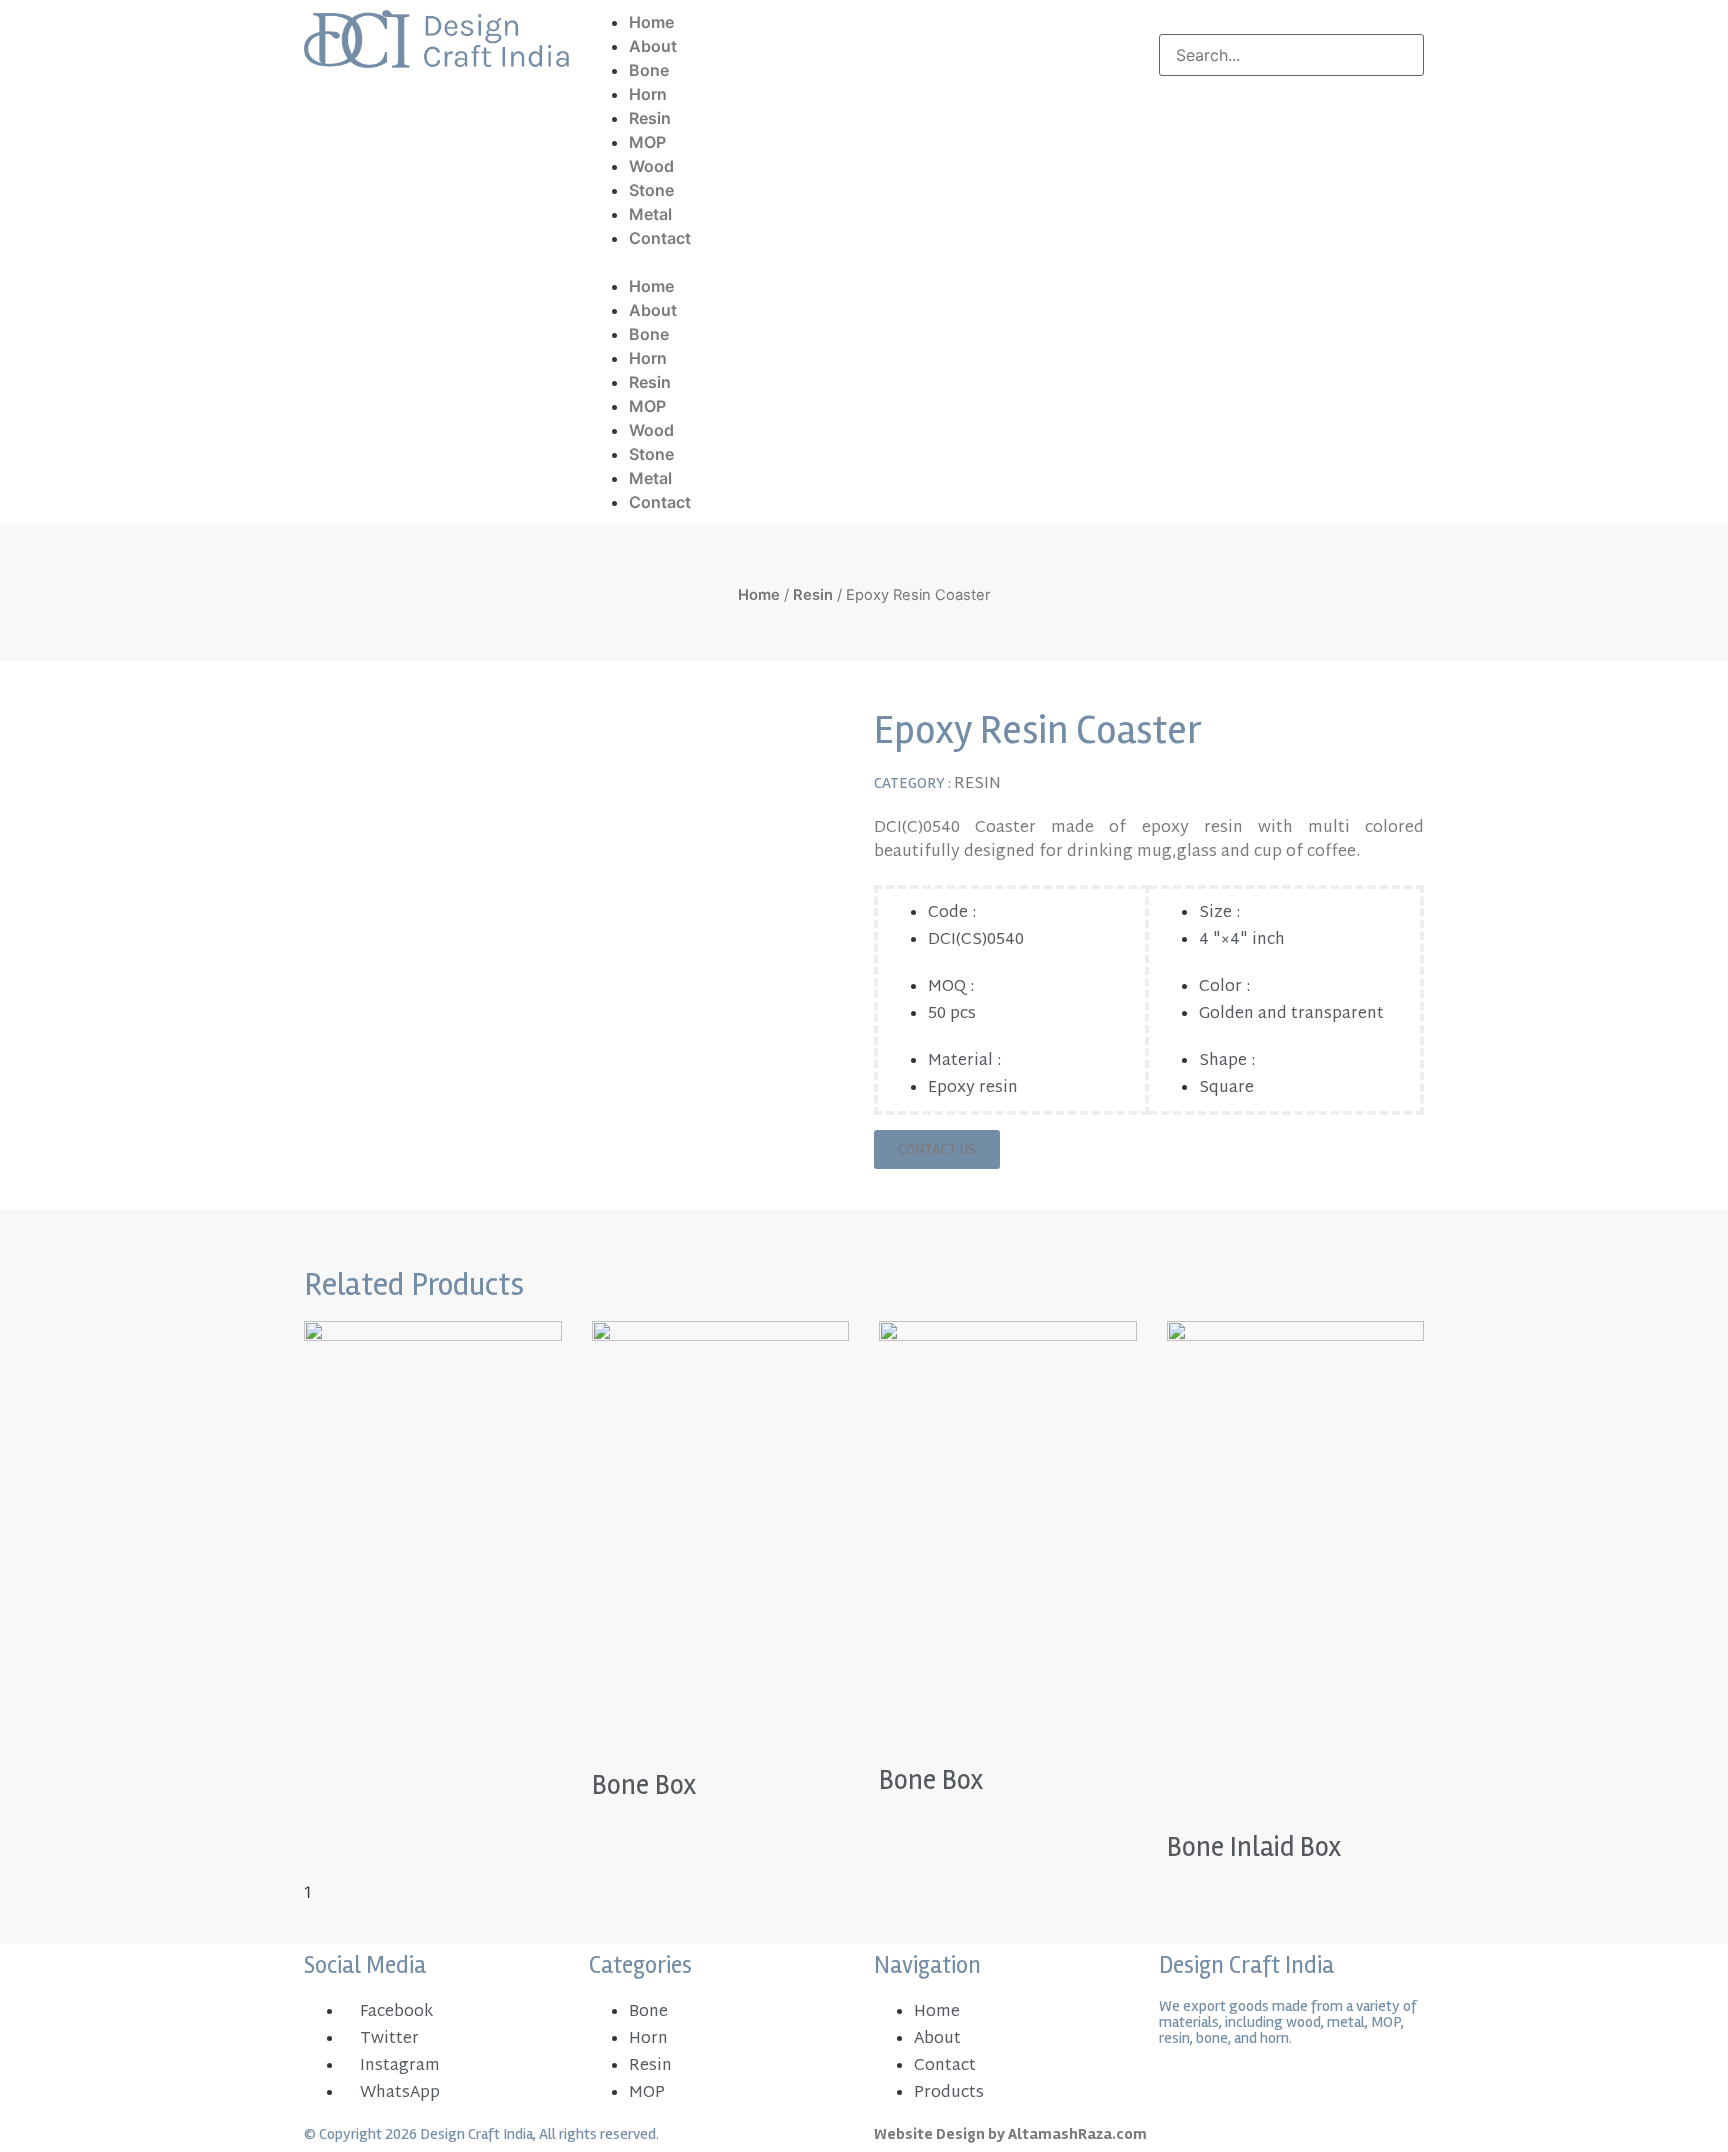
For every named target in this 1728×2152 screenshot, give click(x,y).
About (653, 46)
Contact (660, 238)
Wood (651, 166)
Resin (650, 118)
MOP (647, 142)
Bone (649, 70)
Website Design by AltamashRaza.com (1010, 2134)
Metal (650, 214)
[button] (864, 262)
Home (651, 22)
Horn (648, 94)
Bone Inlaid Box (1254, 1847)
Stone (651, 190)
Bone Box (644, 1785)
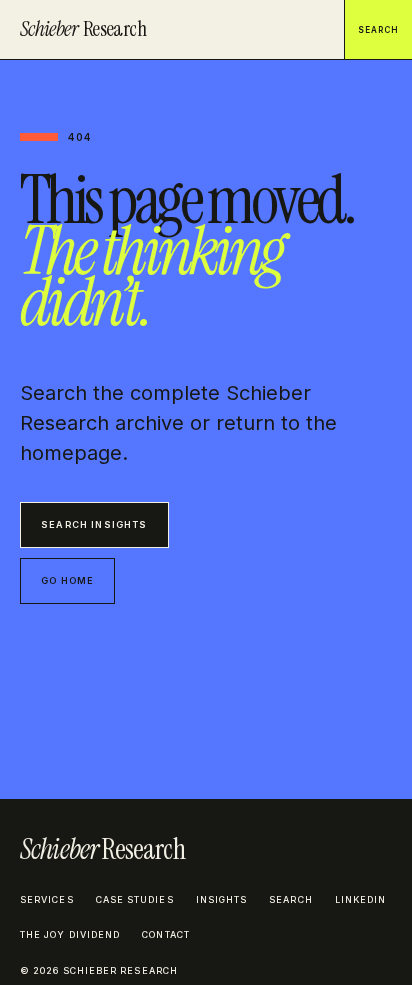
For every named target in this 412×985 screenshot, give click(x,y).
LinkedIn (361, 899)
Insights (222, 899)
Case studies (135, 899)
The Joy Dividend (70, 934)
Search (378, 30)
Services (47, 899)
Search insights (94, 524)
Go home (67, 580)
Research (83, 29)
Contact (166, 934)
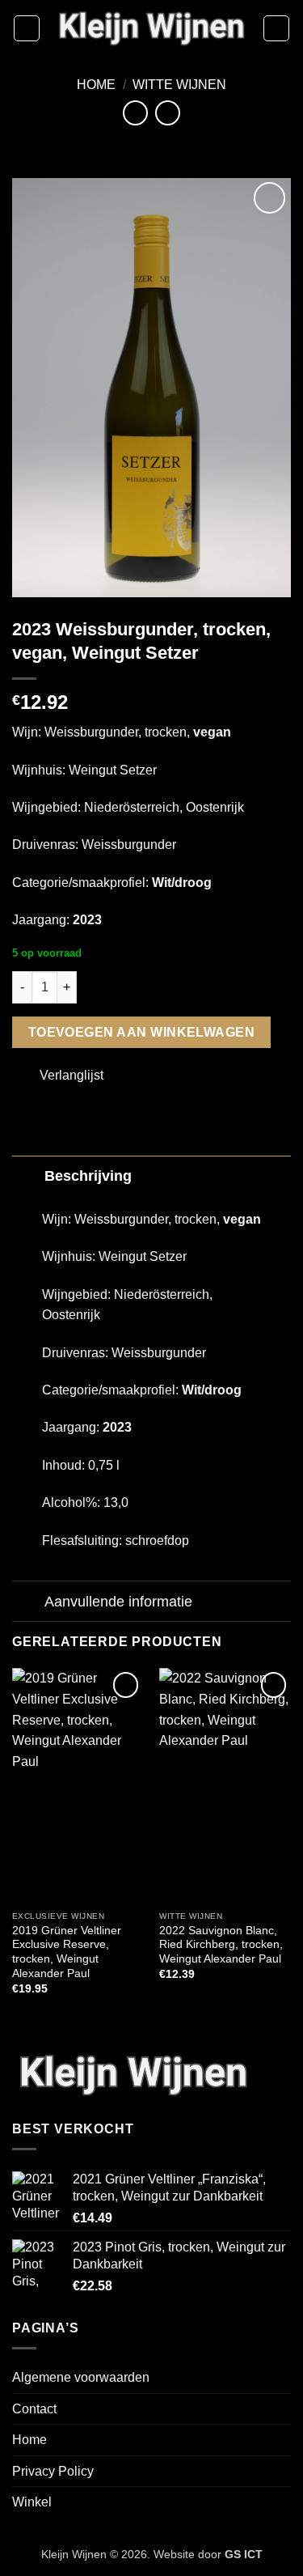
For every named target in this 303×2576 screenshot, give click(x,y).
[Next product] (135, 112)
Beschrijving (88, 1176)
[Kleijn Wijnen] (151, 28)
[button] (27, 28)
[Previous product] (167, 112)
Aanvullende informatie (118, 1602)
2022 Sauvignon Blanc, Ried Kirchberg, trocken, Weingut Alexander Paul (221, 1945)
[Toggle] (28, 1175)
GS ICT (244, 2554)
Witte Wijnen (179, 84)
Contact (34, 2409)
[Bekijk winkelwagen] (276, 28)
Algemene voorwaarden (80, 2377)
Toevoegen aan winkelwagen (141, 1032)
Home (96, 84)
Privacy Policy (53, 2471)
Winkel (32, 2502)
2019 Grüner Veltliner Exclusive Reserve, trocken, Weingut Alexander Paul (66, 1952)
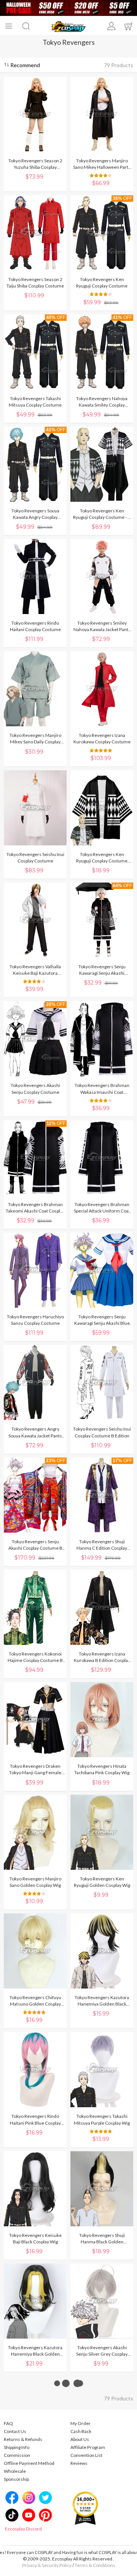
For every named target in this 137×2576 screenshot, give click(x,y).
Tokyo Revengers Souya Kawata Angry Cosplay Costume (35, 514)
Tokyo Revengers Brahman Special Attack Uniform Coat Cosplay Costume (102, 1208)
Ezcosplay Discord (23, 2529)
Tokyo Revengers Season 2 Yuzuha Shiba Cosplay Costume (35, 164)
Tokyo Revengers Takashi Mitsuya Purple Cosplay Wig (102, 2119)
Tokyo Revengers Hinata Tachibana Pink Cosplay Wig (101, 1769)
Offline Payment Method (29, 2463)
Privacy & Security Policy (47, 2565)
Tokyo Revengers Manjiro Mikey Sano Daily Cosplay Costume (35, 738)
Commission (17, 2455)
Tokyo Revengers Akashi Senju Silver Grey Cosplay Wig (101, 2351)
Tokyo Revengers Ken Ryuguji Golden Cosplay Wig (102, 1882)
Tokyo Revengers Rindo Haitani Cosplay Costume (35, 626)
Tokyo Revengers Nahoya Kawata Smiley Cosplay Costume (101, 402)
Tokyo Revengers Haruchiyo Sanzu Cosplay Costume (35, 1320)
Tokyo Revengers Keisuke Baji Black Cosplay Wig (35, 2238)
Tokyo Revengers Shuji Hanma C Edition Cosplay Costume (101, 1545)
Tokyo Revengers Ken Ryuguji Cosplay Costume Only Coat (101, 857)
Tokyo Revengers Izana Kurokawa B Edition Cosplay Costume (102, 1657)
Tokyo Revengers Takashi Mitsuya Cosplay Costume (35, 402)
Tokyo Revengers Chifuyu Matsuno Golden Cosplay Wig (35, 2001)
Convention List (86, 2455)
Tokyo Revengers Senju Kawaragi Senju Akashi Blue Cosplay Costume (102, 1320)
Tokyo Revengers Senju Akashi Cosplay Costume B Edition (35, 1545)
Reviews (79, 2463)
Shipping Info (16, 2447)
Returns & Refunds (23, 2439)
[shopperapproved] (85, 2507)
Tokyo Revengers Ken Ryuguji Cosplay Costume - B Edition (102, 514)
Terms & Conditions (95, 2565)
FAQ (8, 2423)
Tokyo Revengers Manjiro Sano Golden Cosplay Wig (35, 1882)
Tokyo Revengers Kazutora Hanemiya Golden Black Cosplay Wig (102, 2001)
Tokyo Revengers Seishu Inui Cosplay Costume (35, 857)
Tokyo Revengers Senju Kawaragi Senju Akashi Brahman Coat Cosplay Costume (102, 970)
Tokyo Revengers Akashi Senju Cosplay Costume (35, 1088)
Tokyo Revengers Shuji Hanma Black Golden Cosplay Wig (102, 2238)
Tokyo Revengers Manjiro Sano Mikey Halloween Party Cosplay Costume (102, 164)
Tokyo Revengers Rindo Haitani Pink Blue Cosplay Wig (35, 2119)
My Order (80, 2423)
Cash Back (80, 2431)
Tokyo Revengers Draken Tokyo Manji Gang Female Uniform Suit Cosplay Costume (35, 1769)
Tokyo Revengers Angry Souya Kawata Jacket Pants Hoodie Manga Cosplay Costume (35, 1432)
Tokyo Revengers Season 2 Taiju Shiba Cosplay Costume (35, 282)
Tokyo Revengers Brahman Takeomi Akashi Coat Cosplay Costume (35, 1208)
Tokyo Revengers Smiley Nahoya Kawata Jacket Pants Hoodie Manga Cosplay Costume (102, 626)
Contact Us (15, 2431)
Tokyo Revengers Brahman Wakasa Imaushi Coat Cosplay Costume (102, 1088)
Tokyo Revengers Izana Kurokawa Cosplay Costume (102, 738)
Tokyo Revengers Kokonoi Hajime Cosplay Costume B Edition (35, 1657)
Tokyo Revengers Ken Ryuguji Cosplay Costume (101, 282)
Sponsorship (16, 2479)
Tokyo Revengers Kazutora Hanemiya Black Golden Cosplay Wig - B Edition (35, 2351)
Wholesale (15, 2471)
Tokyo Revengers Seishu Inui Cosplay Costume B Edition (102, 1432)
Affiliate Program (87, 2447)
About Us (79, 2439)
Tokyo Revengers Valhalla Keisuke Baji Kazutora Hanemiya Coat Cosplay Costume (35, 970)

****************************************

Your goal
In the listing above, find the line with "Bone Box (644, 1785)" and the line with "[Previous product] (167, 112)". Set down exactly those lines and everything between them, skipping pictures.

Solution
Bone Box (644, 1785)
For every named target in this 412×985 screenshot, give click(x,y).
LinkedIn (361, 899)
Insights (222, 899)
Case studies (135, 899)
The Joy Dividend (70, 934)
Search (378, 30)
Services (47, 899)
Search insights (94, 524)
Go home (67, 580)
Research (83, 29)
Contact (166, 934)
For every named target in this 303×2576 screenshot, give click(x,y).
[Next product] (135, 112)
Beschrijving (88, 1176)
[Kleijn Wijnen] (151, 28)
[button] (27, 28)
[Previous product] (167, 112)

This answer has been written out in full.